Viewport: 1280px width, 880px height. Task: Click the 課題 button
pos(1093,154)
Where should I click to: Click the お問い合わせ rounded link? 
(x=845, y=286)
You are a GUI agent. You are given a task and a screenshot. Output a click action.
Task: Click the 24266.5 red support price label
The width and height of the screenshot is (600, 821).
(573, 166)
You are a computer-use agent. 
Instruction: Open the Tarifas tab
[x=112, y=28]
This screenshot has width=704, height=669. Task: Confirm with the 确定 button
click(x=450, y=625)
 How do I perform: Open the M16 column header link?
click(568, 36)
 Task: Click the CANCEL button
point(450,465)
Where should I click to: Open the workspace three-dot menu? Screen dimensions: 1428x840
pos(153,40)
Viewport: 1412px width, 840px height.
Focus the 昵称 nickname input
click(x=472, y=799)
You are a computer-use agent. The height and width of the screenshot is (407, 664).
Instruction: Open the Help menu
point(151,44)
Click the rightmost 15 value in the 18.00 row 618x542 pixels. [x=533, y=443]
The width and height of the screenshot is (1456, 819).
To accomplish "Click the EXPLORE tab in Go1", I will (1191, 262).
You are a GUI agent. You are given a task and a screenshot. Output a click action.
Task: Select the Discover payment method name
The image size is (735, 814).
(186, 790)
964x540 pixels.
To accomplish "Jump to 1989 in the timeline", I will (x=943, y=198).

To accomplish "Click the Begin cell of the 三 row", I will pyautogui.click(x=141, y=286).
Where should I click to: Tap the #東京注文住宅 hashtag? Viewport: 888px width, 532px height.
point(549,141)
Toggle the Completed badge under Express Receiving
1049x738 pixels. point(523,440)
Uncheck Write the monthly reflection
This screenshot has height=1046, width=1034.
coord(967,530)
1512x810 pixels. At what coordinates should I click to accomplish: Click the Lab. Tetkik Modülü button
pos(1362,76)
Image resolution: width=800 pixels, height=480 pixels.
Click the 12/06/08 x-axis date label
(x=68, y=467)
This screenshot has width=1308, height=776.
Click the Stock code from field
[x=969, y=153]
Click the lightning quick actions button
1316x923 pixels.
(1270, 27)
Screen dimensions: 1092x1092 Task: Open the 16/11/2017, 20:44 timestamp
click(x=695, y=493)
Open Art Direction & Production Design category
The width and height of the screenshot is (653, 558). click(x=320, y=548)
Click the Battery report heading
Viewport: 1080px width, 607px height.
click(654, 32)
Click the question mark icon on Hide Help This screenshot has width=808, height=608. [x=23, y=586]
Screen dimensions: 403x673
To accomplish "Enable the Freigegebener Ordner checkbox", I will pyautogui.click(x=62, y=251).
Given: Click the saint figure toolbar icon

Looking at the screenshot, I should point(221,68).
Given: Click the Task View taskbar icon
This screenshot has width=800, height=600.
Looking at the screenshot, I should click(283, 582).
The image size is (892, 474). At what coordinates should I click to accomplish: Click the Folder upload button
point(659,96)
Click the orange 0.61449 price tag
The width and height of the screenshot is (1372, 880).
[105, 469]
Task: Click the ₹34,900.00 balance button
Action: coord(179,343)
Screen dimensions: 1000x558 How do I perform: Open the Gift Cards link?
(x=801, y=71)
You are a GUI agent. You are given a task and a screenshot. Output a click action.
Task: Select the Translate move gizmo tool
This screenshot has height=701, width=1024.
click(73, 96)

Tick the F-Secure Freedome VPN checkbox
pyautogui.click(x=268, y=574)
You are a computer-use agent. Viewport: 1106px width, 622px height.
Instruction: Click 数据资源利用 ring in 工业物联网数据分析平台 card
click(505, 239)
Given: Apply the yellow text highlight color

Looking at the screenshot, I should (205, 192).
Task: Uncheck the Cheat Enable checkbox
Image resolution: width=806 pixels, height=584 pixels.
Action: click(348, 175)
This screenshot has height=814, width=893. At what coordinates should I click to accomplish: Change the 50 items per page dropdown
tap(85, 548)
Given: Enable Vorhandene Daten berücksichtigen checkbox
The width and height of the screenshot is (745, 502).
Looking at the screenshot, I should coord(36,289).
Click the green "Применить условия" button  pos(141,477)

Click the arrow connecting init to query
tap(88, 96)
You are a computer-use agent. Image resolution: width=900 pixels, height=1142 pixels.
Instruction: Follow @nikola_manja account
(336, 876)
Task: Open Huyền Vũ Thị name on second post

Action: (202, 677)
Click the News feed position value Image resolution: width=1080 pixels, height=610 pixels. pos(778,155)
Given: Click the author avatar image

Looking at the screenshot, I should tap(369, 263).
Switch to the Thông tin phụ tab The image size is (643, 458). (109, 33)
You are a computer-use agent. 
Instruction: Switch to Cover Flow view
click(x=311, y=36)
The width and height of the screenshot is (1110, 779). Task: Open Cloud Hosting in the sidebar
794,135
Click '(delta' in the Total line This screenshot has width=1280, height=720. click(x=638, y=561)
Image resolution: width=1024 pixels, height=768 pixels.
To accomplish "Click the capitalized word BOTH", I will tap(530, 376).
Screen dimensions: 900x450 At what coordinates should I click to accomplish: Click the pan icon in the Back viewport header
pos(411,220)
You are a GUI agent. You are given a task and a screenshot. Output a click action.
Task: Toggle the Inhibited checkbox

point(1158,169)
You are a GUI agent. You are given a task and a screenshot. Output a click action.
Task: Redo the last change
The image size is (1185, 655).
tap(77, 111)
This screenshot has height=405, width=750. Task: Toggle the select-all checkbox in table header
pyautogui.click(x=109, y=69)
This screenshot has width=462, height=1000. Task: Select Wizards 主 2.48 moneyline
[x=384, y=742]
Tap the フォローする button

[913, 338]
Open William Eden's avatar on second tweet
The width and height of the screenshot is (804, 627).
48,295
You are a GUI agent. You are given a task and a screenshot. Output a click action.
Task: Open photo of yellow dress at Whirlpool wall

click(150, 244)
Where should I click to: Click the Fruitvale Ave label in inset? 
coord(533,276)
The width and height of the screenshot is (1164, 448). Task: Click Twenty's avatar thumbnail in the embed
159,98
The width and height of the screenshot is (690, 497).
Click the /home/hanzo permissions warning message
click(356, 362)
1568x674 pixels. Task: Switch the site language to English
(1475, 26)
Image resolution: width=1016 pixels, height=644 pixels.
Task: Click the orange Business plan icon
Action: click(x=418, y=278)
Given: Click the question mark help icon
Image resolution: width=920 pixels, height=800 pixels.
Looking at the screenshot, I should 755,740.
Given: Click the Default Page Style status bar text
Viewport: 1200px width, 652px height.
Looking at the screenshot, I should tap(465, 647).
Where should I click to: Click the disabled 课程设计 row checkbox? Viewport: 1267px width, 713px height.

···

**Required action**
All of the material above needs to be transcribed verbatim.

**Response for this exercise**
Viewport: 1280px width, 880px height. Task: Click the 課題 button
pos(1093,154)
Where should I click to: Click the お問い合わせ rounded link? 
(x=845, y=286)
You are a GUI agent. You are given a task and a screenshot. Output a click action.
Task: Click the 24266.5 red support price label
The width and height of the screenshot is (600, 821).
(573, 166)
You are a computer-use agent. 
Instruction: Open the Tarifas tab
[x=112, y=28]
This screenshot has width=704, height=669. Task: Confirm with the 确定 button
click(x=450, y=625)
 How do I perform: Open the M16 column header link?
click(568, 36)
 Task: Click the CANCEL button
point(450,465)
Where should I click to: Open the workspace three-dot menu? Screen dimensions: 1428x840
pos(153,40)
Viewport: 1412px width, 840px height.
Focus the 昵称 nickname input
click(x=472, y=799)
You are a computer-use agent. The height and width of the screenshot is (407, 664).
Instruction: Open the Help menu
point(151,44)
Click the rightmost 15 value in the 18.00 row 618x542 pixels. [x=533, y=443]
The width and height of the screenshot is (1456, 819).
To accomplish "Click the EXPLORE tab in Go1", I will (1191, 262).
You are a GUI agent. You are given a task and a screenshot. Output a click action.
Task: Select the Discover payment method name
The image size is (735, 814).
(186, 790)
964x540 pixels.
To accomplish "Jump to 1989 in the timeline", I will (x=943, y=198).

To accomplish "Click the Begin cell of the 三 row", I will pyautogui.click(x=141, y=286).
Where should I click to: Tap the #東京注文住宅 hashtag? Viewport: 888px width, 532px height.
point(549,141)
Toggle the Completed badge under Express Receiving
1049x738 pixels. point(523,440)
Uncheck Write the monthly reflection
This screenshot has height=1046, width=1034.
coord(967,530)
1512x810 pixels. At what coordinates should I click to accomplish: Click the Lab. Tetkik Modülü button
pos(1362,76)
Image resolution: width=800 pixels, height=480 pixels.
Click the 12/06/08 x-axis date label
(x=68, y=467)
This screenshot has width=1308, height=776.
Click the Stock code from field
[x=969, y=153]
Click the lightning quick actions button
1316x923 pixels.
(1270, 27)
Screen dimensions: 1092x1092 Task: Open the 16/11/2017, 20:44 timestamp
click(x=695, y=493)
Open Art Direction & Production Design category
The width and height of the screenshot is (653, 558). click(x=320, y=548)
Click the Battery report heading
Viewport: 1080px width, 607px height.
click(654, 32)
Click the question mark icon on Hide Help This screenshot has width=808, height=608. [x=23, y=586]
Screen dimensions: 403x673
To accomplish "Enable the Freigegebener Ordner checkbox", I will pyautogui.click(x=62, y=251).
Given: Click the saint figure toolbar icon

Looking at the screenshot, I should point(221,68).
Given: Click the Task View taskbar icon
This screenshot has width=800, height=600.
Looking at the screenshot, I should click(283, 582).
The image size is (892, 474). At what coordinates should I click to accomplish: Click the Folder upload button
point(659,96)
Click the orange 0.61449 price tag
The width and height of the screenshot is (1372, 880).
[105, 469]
Task: Click the ₹34,900.00 balance button
Action: coord(179,343)
Screen dimensions: 1000x558 How do I perform: Open the Gift Cards link?
(x=801, y=71)
You are a GUI agent. You are given a task and a screenshot. Output a click action.
Task: Select the Translate move gizmo tool
This screenshot has height=701, width=1024.
click(73, 96)

Tick the F-Secure Freedome VPN checkbox
pyautogui.click(x=268, y=574)
You are a computer-use agent. Viewport: 1106px width, 622px height.
Instruction: Click 数据资源利用 ring in 工业物联网数据分析平台 card
click(505, 239)
Given: Apply the yellow text highlight color

Looking at the screenshot, I should (205, 192).
Task: Uncheck the Cheat Enable checkbox
Image resolution: width=806 pixels, height=584 pixels.
Action: click(348, 175)
This screenshot has height=814, width=893. At what coordinates should I click to accomplish: Change the 50 items per page dropdown
tap(85, 548)
Given: Enable Vorhandene Daten berücksichtigen checkbox
The width and height of the screenshot is (745, 502).
Looking at the screenshot, I should coord(36,289).
Click the green "Применить условия" button  pos(141,477)

Click the arrow connecting init to query
tap(88, 96)
You are a computer-use agent. Image resolution: width=900 pixels, height=1142 pixels.
Instruction: Follow @nikola_manja account
(336, 876)
Task: Open Huyền Vũ Thị name on second post

Action: (202, 677)
Click the News feed position value Image resolution: width=1080 pixels, height=610 pixels. pos(778,155)
Given: Click the author avatar image

Looking at the screenshot, I should tap(369, 263).
Switch to the Thông tin phụ tab The image size is (643, 458). (109, 33)
You are a computer-use agent. 
Instruction: Switch to Cover Flow view
click(x=311, y=36)
The width and height of the screenshot is (1110, 779). Task: Open Cloud Hosting in the sidebar
794,135
Click '(delta' in the Total line This screenshot has width=1280, height=720. click(x=638, y=561)
Image resolution: width=1024 pixels, height=768 pixels.
To accomplish "Click the capitalized word BOTH", I will tap(530, 376).
Screen dimensions: 900x450 At what coordinates should I click to accomplish: Click the pan icon in the Back viewport header
pos(411,220)
You are a GUI agent. You are given a task and a screenshot. Output a click action.
Task: Toggle the Inhibited checkbox

point(1158,169)
You are a GUI agent. You are given a task and a screenshot. Output a click action.
Task: Redo the last change
The image size is (1185, 655).
tap(77, 111)
This screenshot has height=405, width=750. Task: Toggle the select-all checkbox in table header
pyautogui.click(x=109, y=69)
This screenshot has width=462, height=1000. Task: Select Wizards 主 2.48 moneyline
[x=384, y=742]
Tap the フォローする button

[913, 338]
Open William Eden's avatar on second tweet
The width and height of the screenshot is (804, 627).
48,295
You are a GUI agent. You are given a task and a screenshot. Output a click action.
Task: Open photo of yellow dress at Whirlpool wall

click(150, 244)
Where should I click to: Click the Fruitvale Ave label in inset? 
coord(533,276)
The width and height of the screenshot is (1164, 448). Task: Click Twenty's avatar thumbnail in the embed
159,98
The width and height of the screenshot is (690, 497).
Click the /home/hanzo permissions warning message
click(356, 362)
1568x674 pixels. Task: Switch the site language to English
(1475, 26)
Image resolution: width=1016 pixels, height=644 pixels.
Task: Click the orange Business plan icon
Action: click(x=418, y=278)
Given: Click the question mark help icon
Image resolution: width=920 pixels, height=800 pixels.
Looking at the screenshot, I should 755,740.
Given: Click the Default Page Style status bar text
Viewport: 1200px width, 652px height.
Looking at the screenshot, I should tap(465, 647).
Where should I click to: Click the disabled 课程设计 row checkbox? Viewport: 1267px width, 713px height.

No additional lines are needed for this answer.